By 1899 Nan was performing as an oriental dancer, “Princess Omene.” Sometime in 1905 or 1906, she began appearing as the “Montana Girl,” an expert horsewoman, roper, and sharpshooter, and by 1906 she was billed (along with husband Frank Gable) as a “Lariat Expert.” By at least 1908, the couple was performing with the combined Buffalo Bill’s Wild West and Pawnee Bill’s Far East Troupe. On a bet from Buffalo Bill, she rode on horseback from San Francisco to New York and back in 1911, supporting herself with exhibitions of roping and riding in small towns along the way. Later she and Frank had their own vaudeville show.
Aspinwall performed as an exotic dancer early in her career. NSHS RG3513.PH6-28 (Right).
In June of 1927 Nan and Frank Gable were in Norfolk, Nebraska, to attend a much-publicized reunion of old frontiersmen. The gathering, highlighted by a parade, was largely instigated by Norfolk’s Dr. Richard J. “Diamond Dick” Tanner and radio personality Karl Stefan. The Norfolk Daily News on June 15, 1927, announced the arrival in town of “Two-Gun Nan” and her husband, identified as “Two Famous Ropers,” to participate in the celebration.

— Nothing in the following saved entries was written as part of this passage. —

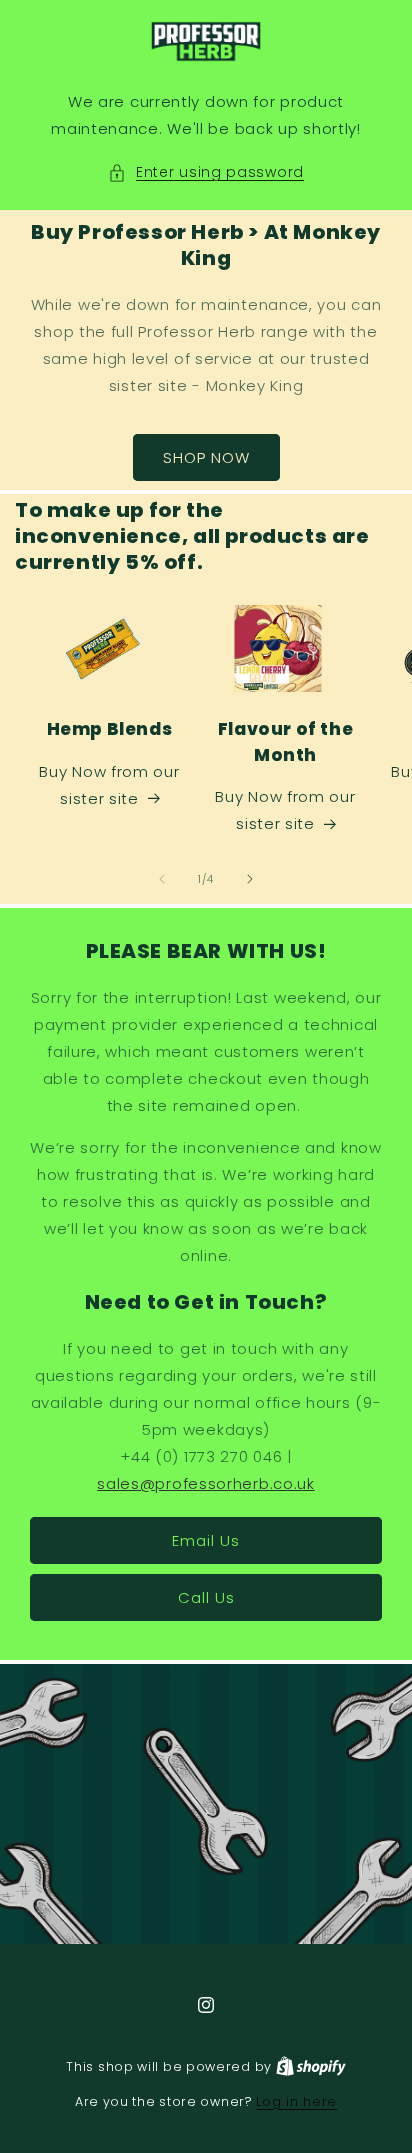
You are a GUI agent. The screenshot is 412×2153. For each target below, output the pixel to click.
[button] (206, 172)
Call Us (206, 1597)
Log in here (296, 2101)
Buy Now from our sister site (109, 785)
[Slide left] (162, 879)
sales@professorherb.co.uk (206, 1483)
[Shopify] (311, 2066)
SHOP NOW (206, 457)
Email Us (206, 1540)
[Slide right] (250, 879)
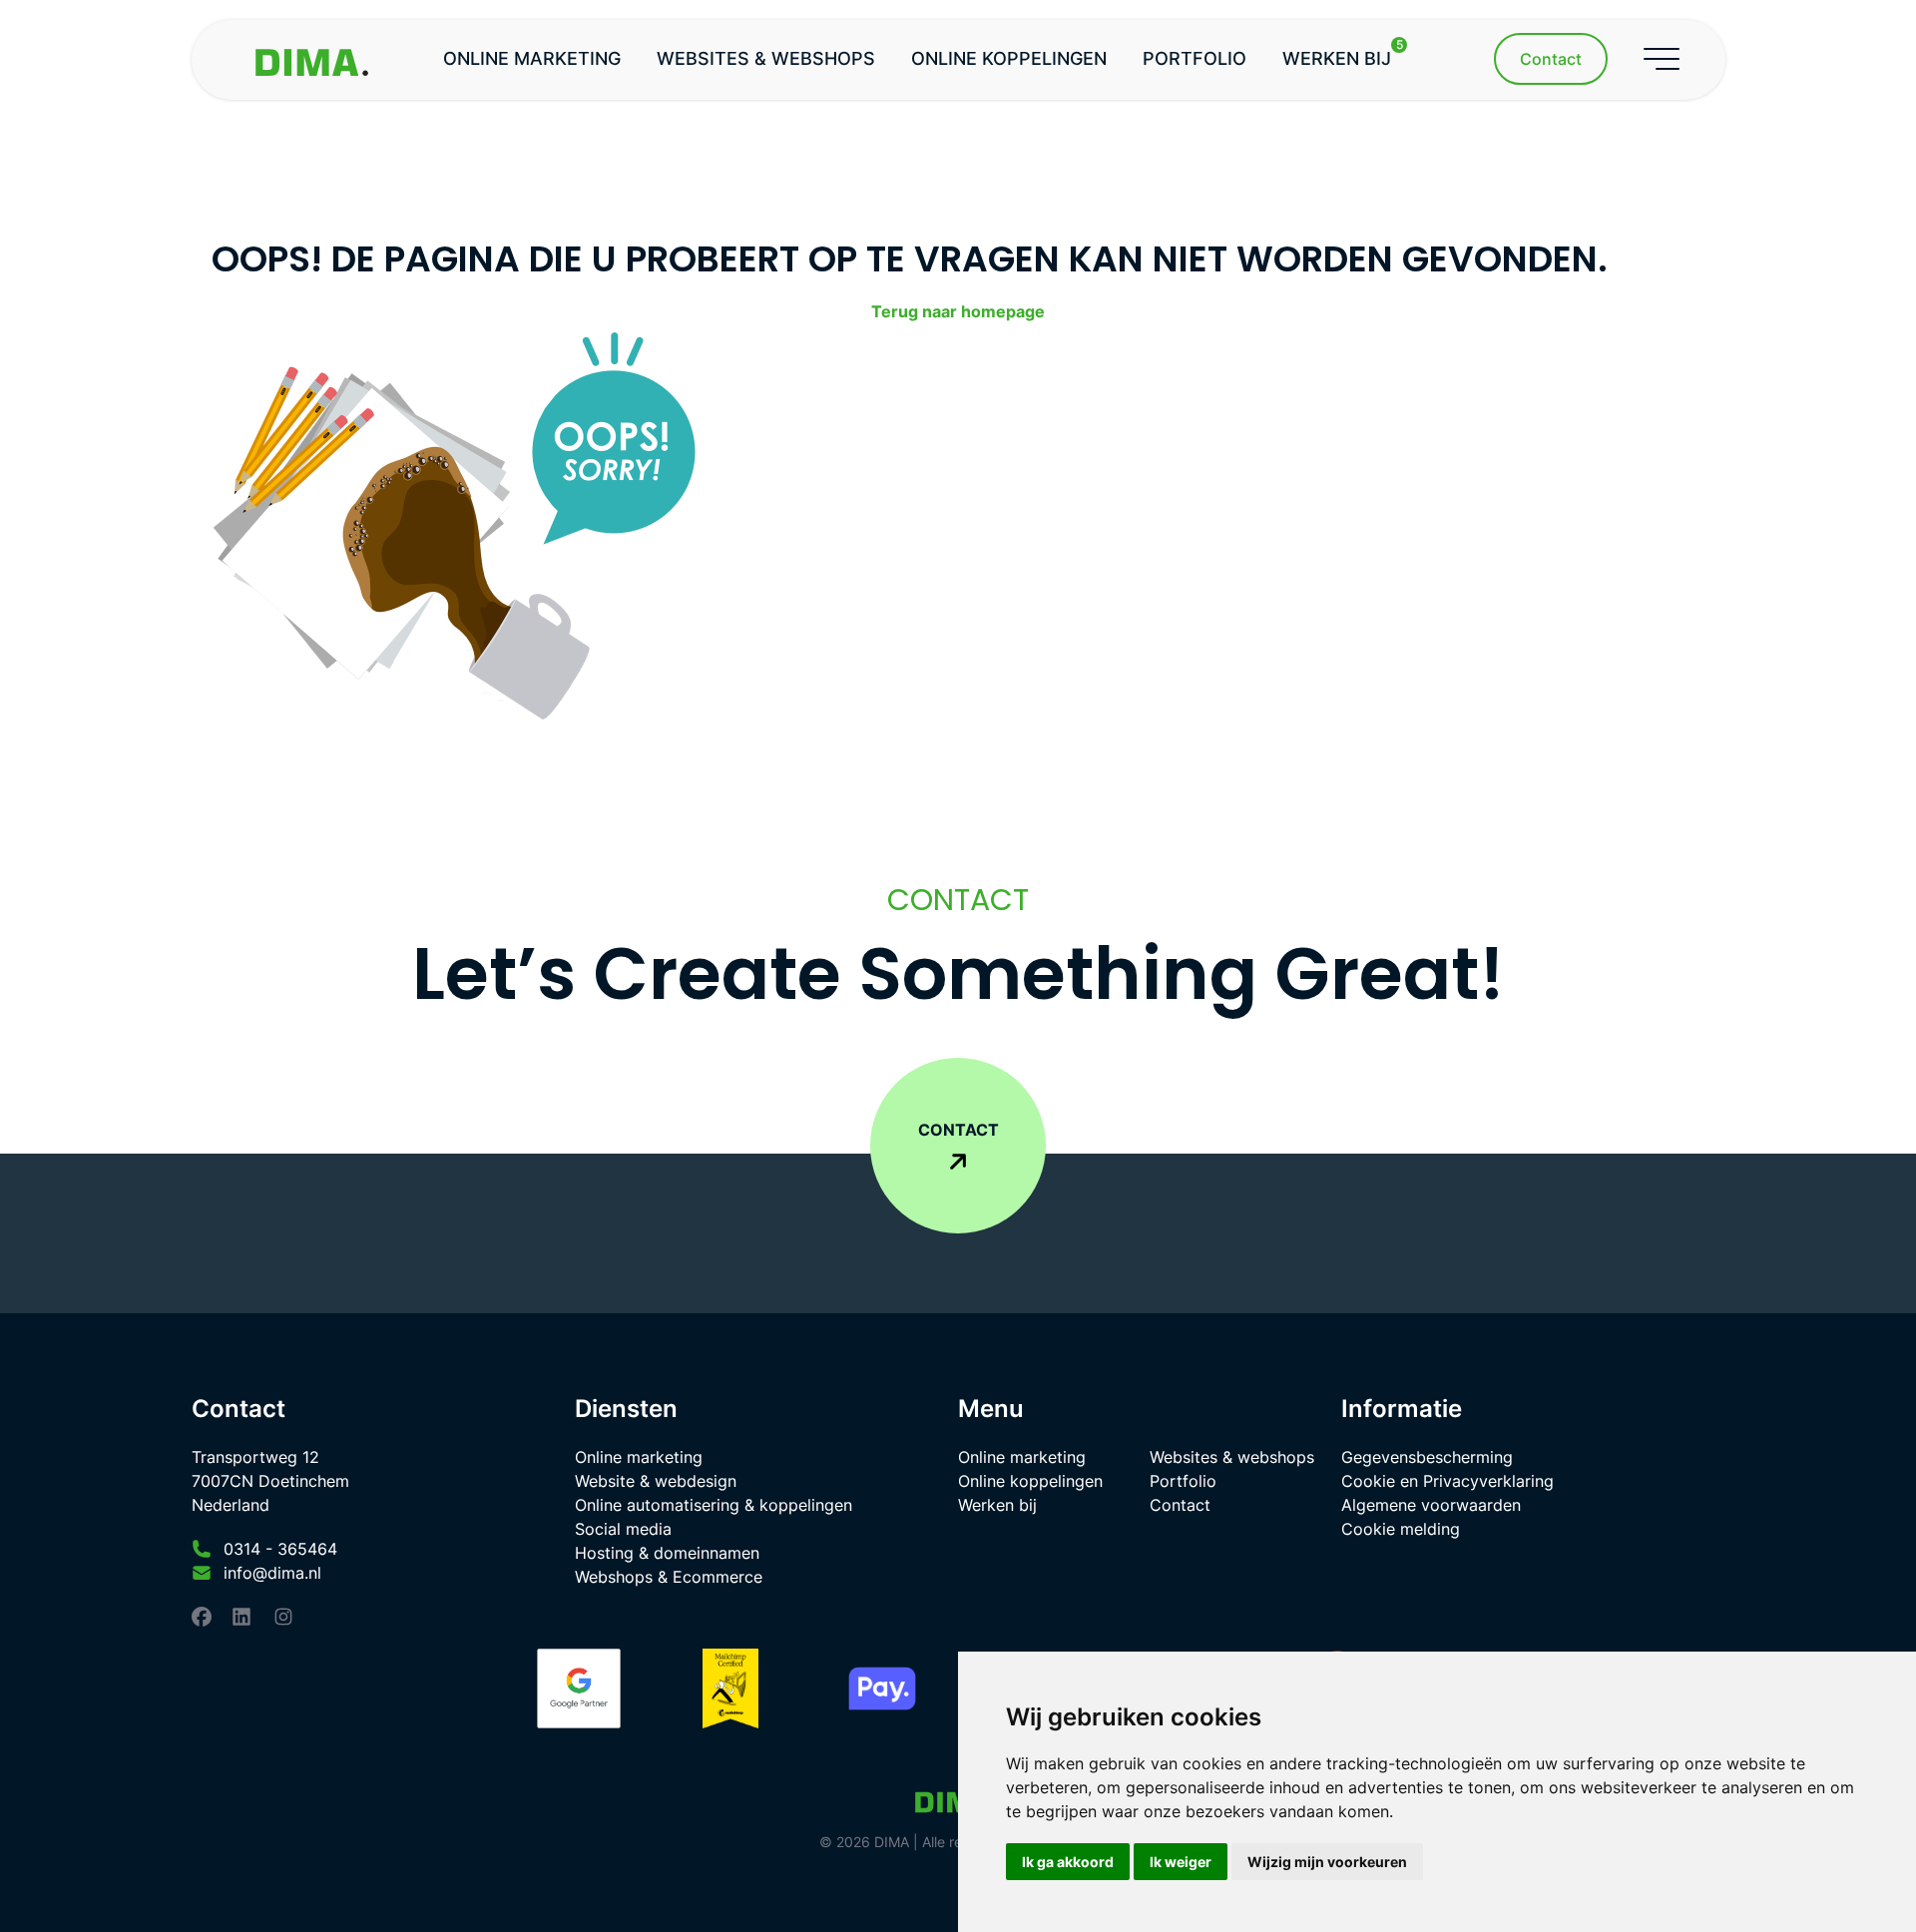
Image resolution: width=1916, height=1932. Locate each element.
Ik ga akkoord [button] (1068, 1861)
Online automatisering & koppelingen (713, 1505)
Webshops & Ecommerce (668, 1577)
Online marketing (532, 58)
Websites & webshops (766, 58)
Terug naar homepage (958, 311)
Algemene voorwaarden (1431, 1505)
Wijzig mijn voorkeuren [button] (1327, 1861)
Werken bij (1342, 54)
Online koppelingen (1009, 58)
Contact (1180, 1505)
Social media (623, 1529)
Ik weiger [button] (1180, 1861)
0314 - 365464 (280, 1549)
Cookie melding (1400, 1529)
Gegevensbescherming (1427, 1457)
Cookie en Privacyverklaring (1447, 1481)
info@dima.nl (272, 1573)
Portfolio (1194, 58)
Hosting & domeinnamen (667, 1553)
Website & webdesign (655, 1481)
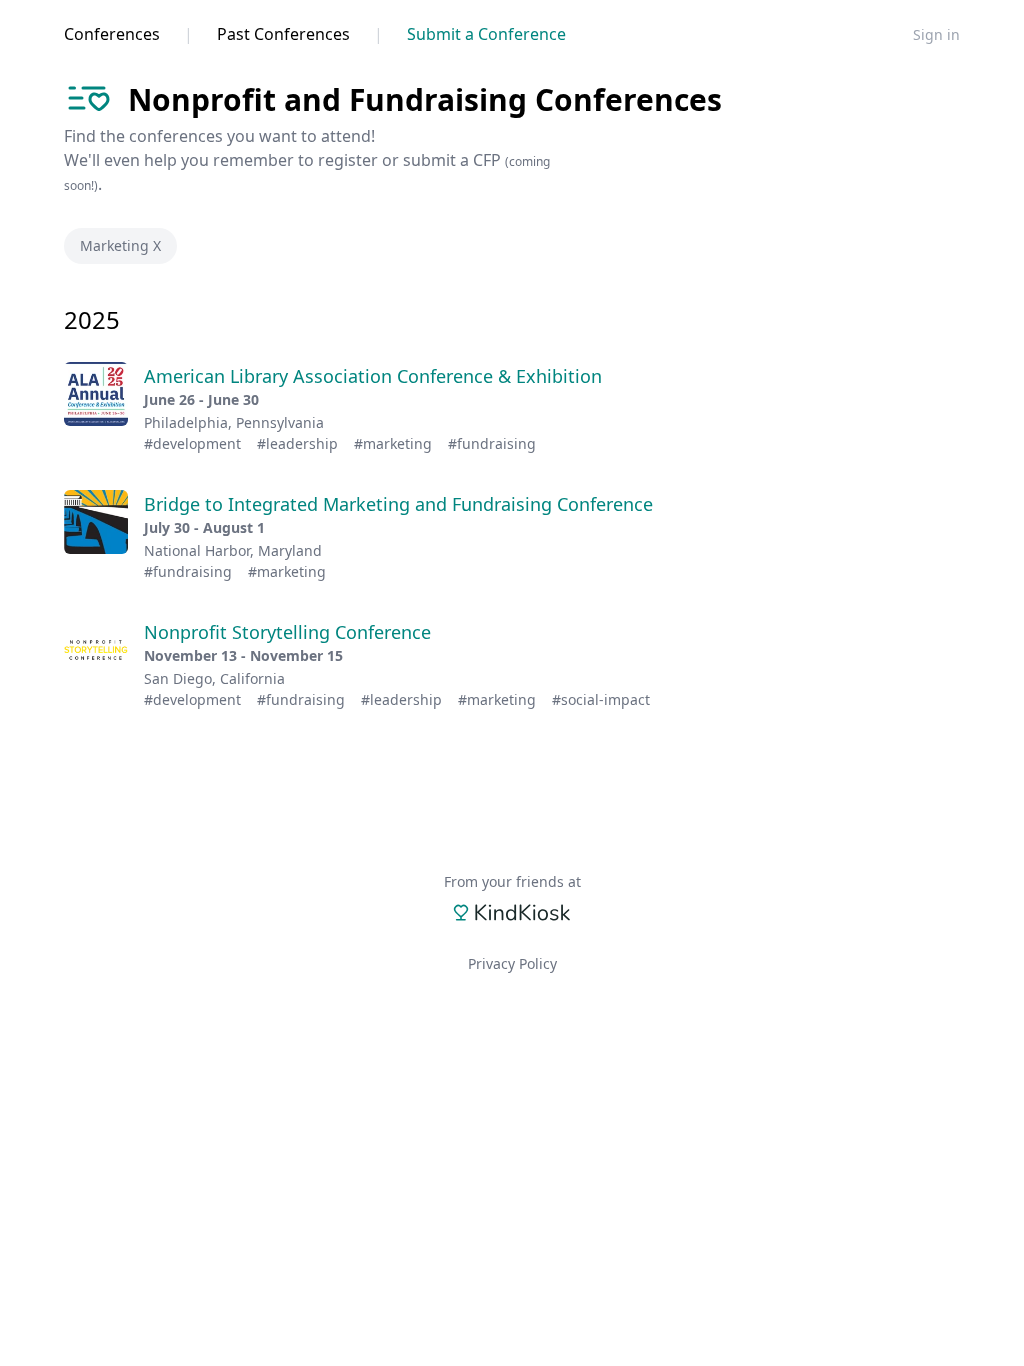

Little is known of Nan’s life after Frank Gable died in 1929 and their show ended. She married again at some point in the 1930s, to Al Lambell, who also predeceased her. She died on October 24, 1964, in San Bernardino, California, after decades of obscurity. The Nebraska state Historical Society has photographs and souvenirs relating to her career as well as a manuscript collection of Aspinwall Family papers.